▶ **WHAT YOU SHOULD DO**:
The lines from the top of the listing through the one containing "Select row index label 1" are to be retyped exactly, with no other lines.

▶ **GIVEN DATA**:
+--
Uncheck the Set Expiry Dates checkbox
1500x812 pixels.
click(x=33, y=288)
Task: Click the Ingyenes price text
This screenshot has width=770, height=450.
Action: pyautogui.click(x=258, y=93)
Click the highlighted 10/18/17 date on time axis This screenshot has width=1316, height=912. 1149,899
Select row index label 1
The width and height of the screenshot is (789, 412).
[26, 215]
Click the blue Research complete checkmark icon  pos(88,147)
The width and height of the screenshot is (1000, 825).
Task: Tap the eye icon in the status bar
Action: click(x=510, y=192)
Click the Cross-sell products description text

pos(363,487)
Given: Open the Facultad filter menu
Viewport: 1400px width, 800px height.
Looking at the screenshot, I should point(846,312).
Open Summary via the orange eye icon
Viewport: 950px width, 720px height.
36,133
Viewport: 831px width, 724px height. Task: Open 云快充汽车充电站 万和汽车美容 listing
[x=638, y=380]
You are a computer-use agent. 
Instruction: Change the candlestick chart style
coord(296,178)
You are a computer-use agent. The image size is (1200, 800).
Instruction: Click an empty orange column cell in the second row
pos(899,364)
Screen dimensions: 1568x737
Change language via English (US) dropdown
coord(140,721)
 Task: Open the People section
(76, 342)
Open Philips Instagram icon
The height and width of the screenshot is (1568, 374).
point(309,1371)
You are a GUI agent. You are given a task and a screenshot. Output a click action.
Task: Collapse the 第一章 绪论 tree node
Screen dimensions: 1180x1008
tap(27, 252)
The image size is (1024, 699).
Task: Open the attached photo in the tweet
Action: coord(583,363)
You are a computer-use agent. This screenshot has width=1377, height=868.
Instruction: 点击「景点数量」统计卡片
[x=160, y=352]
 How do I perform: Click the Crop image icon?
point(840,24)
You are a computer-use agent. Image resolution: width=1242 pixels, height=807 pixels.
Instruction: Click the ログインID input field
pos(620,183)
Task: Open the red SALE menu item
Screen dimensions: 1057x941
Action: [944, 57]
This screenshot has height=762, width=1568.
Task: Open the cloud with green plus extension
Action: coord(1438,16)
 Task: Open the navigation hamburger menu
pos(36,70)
+--
▶ **ANSWER SECTION**:
Uncheck the Set Expiry Dates checkbox
1500x812 pixels.
click(x=33, y=288)
Task: Click the Ingyenes price text
This screenshot has width=770, height=450.
Action: pyautogui.click(x=258, y=93)
Click the highlighted 10/18/17 date on time axis This screenshot has width=1316, height=912. 1149,899
Select row index label 1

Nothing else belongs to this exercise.